Empfehlungen für die Medikation in der Schwangerschaft

Auch Diuretika sollten nur mit Vorsicht eingesetzt werden, da sie das maternale Blutvolumen reduzieren können, was wiederum eine eingeschränkte uteroplazentare Perfusion und letztlich eine fetale Wachstumsrestriktion verursachen kann. »Diese Kette muss nicht so laufen, aber wir sind vorsichtig«, sagte Paulus. Umfassende Erfahrungen gebe es mit Hydrochlorothiazid und Furosemid.
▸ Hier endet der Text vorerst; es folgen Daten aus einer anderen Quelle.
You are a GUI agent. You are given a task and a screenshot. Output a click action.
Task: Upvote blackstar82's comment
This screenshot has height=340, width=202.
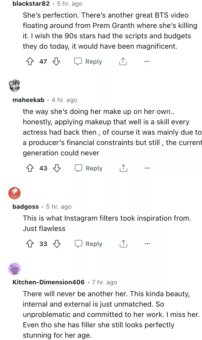tap(30, 62)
Mit diesen Wirkstoffen seien keine besonderen Fehlbildungen beschrieben, aber die Langzeitanwendung könne das Wachstum beeinträchtigen.

Unterschiedliche Erfahrungswerte gibt es Paulus zufolge auch bei den Thrombozytenaggregationshemmern. Pränatalmediziner seien sehr gut mit niedrig dosierter Acetylsalicylsäure (ASS) vertraut, weil diese in der Präeklampsie-Prophylaxe eingesetzt wird. Ein Risiko für einen vorzeitigen Verschluss des Ductus arteriosus sei bei niedriger ASS-Dosis nicht zu befürchten.

Clopidogrel sei bei Weitem nicht so umfangreich bei Schwangeren untersucht wie niedrig dosierte ASS, aber es gebe keine Hinweise auf Komplikationen. Neuere Thrombozytenaggregationshemmer, etwa Prasugrel, Ticagrelor und Ticlopidin, seien wegen fehlender Erfahrungen bislang nicht zu empfehlen.

Paulus machte auf eine Leitlinie der europäischen Kardiologiegesellschaft zum Management kardiovaskulärer Erkrankungen während der Schwangerschaft aufmerksam, die viele weitere Informationen zur Arzneimitteltherapie beinhaltet.